Eh oui, j’ai encore lu deux livres de front! Deux livres parus presque en même temps. Je dis livres parce que ce ne sont pas tout à fait des romans ni des essais. Ce sont des écritures, et ça me suffit. Je n’ai pas besoin qu’on me raconte une histoire, Juste me faire réfléchir ou m’émouvoir.

Dans Les villes de papier, Dominique Fortier nous présente Emily Dickinson, une poète américaine qui a vécu au 19e siècle. Petits chapitres, quelques lignes par page : j’adore la mise en page aérée qui laisse le temps de respirer, le temps d’admirer le paysage. Doucement, l’auteure s’invite dans le récit. Après avoir raconté la maison et le jardin d’Emily, après avoir présenté la famille, le besoin de réclusion, elle nous amène au bord de la mer, dans le Maine. Je repère les villes autant du personnage que celles de l’auteure sur Google maps, je cherche des photographies. Mais aucune n’est aussi belle que ses mots.

« Le jardin bruisse des murmures des fleurs. Une violette ne se remet pas d’être si fripée. Une autre se plaint de ce que les grands tournesols lui font de l’ombre. Une troisième lorgne les pétales de sa voisine. Deux pivoines complotent sur la façon d’éloigner les fourmis. Un lys long et pâle a froid aux pieds, la terre est trop humide. Les roses sont les pires, énervées par les abeilles, incommodées par la lumière trop vive, soûlées de leur propre parfum.
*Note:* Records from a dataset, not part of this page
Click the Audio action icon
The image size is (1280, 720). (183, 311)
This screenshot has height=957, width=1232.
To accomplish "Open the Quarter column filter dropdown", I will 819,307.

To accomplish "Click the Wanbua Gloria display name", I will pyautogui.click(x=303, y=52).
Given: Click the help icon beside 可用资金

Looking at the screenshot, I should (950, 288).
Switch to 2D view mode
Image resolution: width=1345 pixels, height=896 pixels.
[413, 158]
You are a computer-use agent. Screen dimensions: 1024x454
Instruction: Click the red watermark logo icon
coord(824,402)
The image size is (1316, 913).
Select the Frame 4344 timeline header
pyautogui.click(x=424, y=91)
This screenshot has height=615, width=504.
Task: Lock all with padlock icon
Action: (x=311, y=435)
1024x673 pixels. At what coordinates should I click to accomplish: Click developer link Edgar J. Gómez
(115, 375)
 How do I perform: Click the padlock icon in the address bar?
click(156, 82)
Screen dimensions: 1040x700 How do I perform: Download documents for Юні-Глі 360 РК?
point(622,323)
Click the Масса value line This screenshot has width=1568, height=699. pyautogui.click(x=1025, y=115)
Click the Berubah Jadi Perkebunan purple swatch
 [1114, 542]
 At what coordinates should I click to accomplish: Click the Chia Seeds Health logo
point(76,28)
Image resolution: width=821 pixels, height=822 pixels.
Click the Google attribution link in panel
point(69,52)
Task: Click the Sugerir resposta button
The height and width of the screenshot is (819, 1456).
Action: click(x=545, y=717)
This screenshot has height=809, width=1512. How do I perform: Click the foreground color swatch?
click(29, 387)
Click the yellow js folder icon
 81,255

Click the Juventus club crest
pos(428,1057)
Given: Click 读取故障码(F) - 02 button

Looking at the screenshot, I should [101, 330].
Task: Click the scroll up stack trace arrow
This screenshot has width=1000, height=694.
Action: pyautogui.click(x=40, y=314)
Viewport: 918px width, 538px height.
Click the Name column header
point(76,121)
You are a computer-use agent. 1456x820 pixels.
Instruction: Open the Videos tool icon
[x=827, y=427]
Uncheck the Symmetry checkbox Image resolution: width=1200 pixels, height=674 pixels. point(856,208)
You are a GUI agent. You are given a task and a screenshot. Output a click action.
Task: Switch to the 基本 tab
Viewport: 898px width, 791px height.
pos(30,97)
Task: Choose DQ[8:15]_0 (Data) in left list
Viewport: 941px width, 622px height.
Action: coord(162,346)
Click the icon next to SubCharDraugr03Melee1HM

Seuls les pissenlits n’ont rien à dire, trop heureux d’être en vie. »

Et c’est comme ça du début à la fin. Pur ravissement. Je me suis laissée bercer comme si j’étais sur une mer calme un soir d’été.

Martine Delvaux aussi s’est insérée entre ses questions et ses réflexions. Avant de lire, j’ai revu Thelma et Louise, le film. J’étais tantôt Louise tantôt Thelma. Dans Thelma, Louise & moi, le livre, j’ai été l’auteure. Pourquoi, en 1991, lors du premier visionnement du film et quinze fois par la suite, pourquoi a-t-elle pleuré à la fin? Toute l’histoire des femmes y passe : nos peurs de filles, nos réactions, nos désirs, nos folies, nos envies, nos amours, nos questions, nos réponses, nos silences, nos choix et nos larmes. Disons que les rêves de l’auteure ne m’ont pas autant touchée que ses peurs et ses amours, mais le fait qu'elle explore son chemin, on se sent l'envie de regarder le nôtre.

Le film nous a marquées, le livre m’a appris pourquoi.

Mutation, métamorphose, me projeter. Je prends la couleur du roman que je lis. Je deviens l’autre. Je change de siècle ou d’année. Je change de pays. Souvent au bord de la mer, en Irlande, en Bretagne, au Maine, sur le bord du grand canyon. Souvent sur le bord d’une fenêtre. Dehors, c’est vert. Je change de vêtements, mais jamais trop chics: un t-shirt, une robe toute simple. En revanche, je garde le même environnement: la campagne, la nature, le grand air. La terre, l’eau, les oiseaux, les arbres. Quelques fleurs, je veux bien.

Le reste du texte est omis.